>>>
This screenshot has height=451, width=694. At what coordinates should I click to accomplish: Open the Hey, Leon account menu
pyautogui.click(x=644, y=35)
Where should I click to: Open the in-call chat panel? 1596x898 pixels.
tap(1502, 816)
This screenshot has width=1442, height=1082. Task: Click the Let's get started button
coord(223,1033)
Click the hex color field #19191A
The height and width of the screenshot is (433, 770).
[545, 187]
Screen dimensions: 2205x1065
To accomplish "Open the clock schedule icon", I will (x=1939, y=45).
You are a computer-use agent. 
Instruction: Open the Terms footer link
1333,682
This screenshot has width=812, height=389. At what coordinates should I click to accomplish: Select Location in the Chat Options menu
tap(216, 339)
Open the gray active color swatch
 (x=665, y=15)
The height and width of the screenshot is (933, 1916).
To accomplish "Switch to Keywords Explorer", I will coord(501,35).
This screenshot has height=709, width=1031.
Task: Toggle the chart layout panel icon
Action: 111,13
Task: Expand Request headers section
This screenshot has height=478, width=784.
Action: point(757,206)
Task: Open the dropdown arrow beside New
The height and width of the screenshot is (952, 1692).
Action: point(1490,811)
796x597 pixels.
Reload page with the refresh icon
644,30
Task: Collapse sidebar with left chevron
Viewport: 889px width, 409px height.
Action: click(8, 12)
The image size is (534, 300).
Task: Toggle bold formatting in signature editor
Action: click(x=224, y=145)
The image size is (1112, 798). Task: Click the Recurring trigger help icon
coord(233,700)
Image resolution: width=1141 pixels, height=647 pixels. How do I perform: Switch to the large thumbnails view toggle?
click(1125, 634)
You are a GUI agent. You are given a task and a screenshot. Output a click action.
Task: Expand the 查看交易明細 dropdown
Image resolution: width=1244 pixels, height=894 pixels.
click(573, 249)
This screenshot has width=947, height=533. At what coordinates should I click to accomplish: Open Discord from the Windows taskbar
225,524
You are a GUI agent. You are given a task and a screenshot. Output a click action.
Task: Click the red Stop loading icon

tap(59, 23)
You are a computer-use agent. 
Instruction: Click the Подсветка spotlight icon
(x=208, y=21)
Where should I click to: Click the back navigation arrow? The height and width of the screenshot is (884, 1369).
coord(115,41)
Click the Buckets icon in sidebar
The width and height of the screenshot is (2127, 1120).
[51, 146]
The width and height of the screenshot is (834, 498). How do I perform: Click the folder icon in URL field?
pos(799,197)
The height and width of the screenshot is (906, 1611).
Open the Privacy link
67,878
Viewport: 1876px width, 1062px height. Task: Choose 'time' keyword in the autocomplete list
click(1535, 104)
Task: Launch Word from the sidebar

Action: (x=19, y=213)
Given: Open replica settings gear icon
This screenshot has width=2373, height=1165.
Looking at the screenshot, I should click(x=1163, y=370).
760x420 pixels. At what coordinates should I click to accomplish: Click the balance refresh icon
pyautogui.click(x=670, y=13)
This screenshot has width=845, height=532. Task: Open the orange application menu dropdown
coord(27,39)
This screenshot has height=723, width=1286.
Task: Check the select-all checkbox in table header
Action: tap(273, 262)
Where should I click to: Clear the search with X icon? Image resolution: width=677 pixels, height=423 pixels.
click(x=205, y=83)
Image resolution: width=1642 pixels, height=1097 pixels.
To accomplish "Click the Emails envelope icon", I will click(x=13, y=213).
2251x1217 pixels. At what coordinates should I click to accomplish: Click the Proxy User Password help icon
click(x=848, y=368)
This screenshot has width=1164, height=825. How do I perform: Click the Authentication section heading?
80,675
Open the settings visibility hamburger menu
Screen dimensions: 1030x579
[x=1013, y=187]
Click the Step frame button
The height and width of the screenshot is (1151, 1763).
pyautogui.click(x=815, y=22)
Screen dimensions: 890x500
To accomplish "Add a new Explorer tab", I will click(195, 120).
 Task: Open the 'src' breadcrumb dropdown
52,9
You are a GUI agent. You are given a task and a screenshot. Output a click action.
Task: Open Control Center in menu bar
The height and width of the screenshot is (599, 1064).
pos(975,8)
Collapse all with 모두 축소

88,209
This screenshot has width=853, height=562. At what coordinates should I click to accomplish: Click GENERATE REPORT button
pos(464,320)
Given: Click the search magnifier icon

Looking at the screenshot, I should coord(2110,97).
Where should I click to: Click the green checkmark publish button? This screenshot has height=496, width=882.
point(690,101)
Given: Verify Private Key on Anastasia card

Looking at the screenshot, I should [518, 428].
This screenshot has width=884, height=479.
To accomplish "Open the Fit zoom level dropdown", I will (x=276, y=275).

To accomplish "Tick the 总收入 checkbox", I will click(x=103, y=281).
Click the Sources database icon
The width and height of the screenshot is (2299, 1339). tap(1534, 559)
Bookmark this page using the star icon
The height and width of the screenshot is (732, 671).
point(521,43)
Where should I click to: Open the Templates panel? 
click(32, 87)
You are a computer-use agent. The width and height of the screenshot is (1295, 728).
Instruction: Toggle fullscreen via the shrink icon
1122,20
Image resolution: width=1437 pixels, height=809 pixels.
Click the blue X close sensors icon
<<<
Work instruction: The expected answer is a copy of each line in the listing above that contains "Expand".

Task solution:
Task: Expand Request headers section
Task: Expand the 查看交易明細 dropdown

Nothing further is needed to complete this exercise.